Report each line of the data that contains the string "every".

Stored items
━━━
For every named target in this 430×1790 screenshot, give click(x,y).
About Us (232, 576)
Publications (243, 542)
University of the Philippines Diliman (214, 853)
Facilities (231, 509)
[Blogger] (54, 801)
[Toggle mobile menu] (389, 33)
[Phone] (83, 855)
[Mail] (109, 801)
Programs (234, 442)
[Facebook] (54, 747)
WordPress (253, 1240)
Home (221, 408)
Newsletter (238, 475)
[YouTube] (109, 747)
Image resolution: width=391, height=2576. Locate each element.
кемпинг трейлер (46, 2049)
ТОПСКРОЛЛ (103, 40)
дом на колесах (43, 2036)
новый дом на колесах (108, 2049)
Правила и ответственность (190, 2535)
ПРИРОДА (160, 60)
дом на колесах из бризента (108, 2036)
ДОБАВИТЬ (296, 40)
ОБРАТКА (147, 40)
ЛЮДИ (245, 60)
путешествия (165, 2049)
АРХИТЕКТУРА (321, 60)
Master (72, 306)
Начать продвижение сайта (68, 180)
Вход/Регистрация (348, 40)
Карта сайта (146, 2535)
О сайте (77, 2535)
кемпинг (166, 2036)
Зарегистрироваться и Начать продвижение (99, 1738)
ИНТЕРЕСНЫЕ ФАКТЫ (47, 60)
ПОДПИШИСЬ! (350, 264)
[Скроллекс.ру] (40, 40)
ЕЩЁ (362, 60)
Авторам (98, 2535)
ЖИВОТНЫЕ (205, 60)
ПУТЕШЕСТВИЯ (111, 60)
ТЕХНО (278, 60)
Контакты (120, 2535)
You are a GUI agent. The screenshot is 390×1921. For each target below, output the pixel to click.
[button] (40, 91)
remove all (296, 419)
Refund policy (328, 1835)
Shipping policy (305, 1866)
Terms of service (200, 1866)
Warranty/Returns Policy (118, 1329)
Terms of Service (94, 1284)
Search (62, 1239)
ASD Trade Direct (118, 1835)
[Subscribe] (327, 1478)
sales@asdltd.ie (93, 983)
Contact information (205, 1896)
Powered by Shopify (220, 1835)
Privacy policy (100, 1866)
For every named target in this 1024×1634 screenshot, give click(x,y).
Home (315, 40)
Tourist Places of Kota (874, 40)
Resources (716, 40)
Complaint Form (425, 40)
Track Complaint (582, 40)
━━━
Completed task:
For every named target in this 430×1790 screenshot, give click(x,y).
For every named target in this 1024×1634 screenshot, give click(x,y).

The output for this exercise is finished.